Our Pupsaver came already! Dogs were anxious to try it out. Mickey said mommy should have sprung for the plush lynx one but the leopard fabric is very nice and durable. It feels like a nylon velour. (I wanted to be able to tell DH that I spent under $100 and as thinking the long pile might be too warm in the summer.)
It's larger than I expected, but whatever keeps them safe. I'm sure I'll be tempted to put them both in at once. Here's Piper and Omari checking it out. Everyone had a little nap time in it.



This was a great Coupaw deal. I'll be trying it out on our Thanksgiving trip with one in the Pupsaver and one in the PetGear.


----------



## Lisa T (Sep 3, 2010)

The pupsaver looks great, I've been reading up about them because I'm thinking of buying one myself, I'm in the UK so will probably have to pay a lot more than you have for shipping etc. As tempted as you might be I really wouldn't recommend using it for more one dog though, even in a minor accident a clashing of heads could be fatal.


----------



## zellko (Jul 3, 2013)

Coupaw probably only ships to USA, right? Too bad. Such a great deal. Yes, I will use 2 seats. My Toyota won't be big enough for 2 of these. lol But my old Lincoln is the dogs and my favorite trip car.
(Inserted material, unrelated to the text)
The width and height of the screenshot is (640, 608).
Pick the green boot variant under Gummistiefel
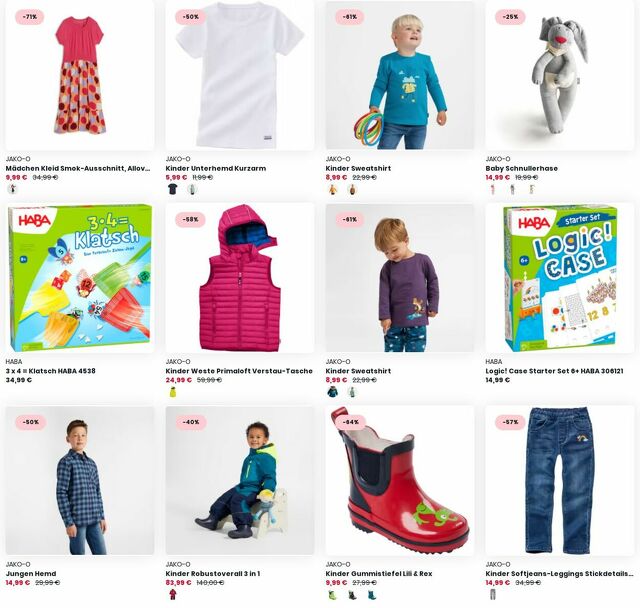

I am so impressed with the safety of these. I keep thinking about roll overs as my daughter was in a very dramatic multiple roll over when she was 3.She hung from a booster seat for quite a until help came and then had to wait until the windshield was cut out to get her out. (She was not hurt and her grandmother had only broken bones, thank God). Anyway, I like the idea that it envelops the dog when needed. Some of the others look great, but in an accident I just don't see how they would restrain the dog safely. This actually looks more like a child seat than a dog seat. lol


----------



## Jessicashield (Feb 13, 2015)

aw wow, the pup saver looks really nice. I would love to get the fury one!


----------



## BasketMichele (Sep 9, 2014)

Looks great and thanks for posting pictures and please update again as you use it to tell us how your liking it and how easy it is to put in and take out of the vehicle.

It looks bigger than I was expecting too. I'd also be tempted to put both the pups in it, even though I know they don't recommend it and it's not crash, safety tested for that.


----------



## zellko (Jul 3, 2013)

It does have handles to make it easy to carry to the car. I can have both dogs in the front with me now with the Pupsaver on the passenger seat and the Pet Gear seat in the middle.


----------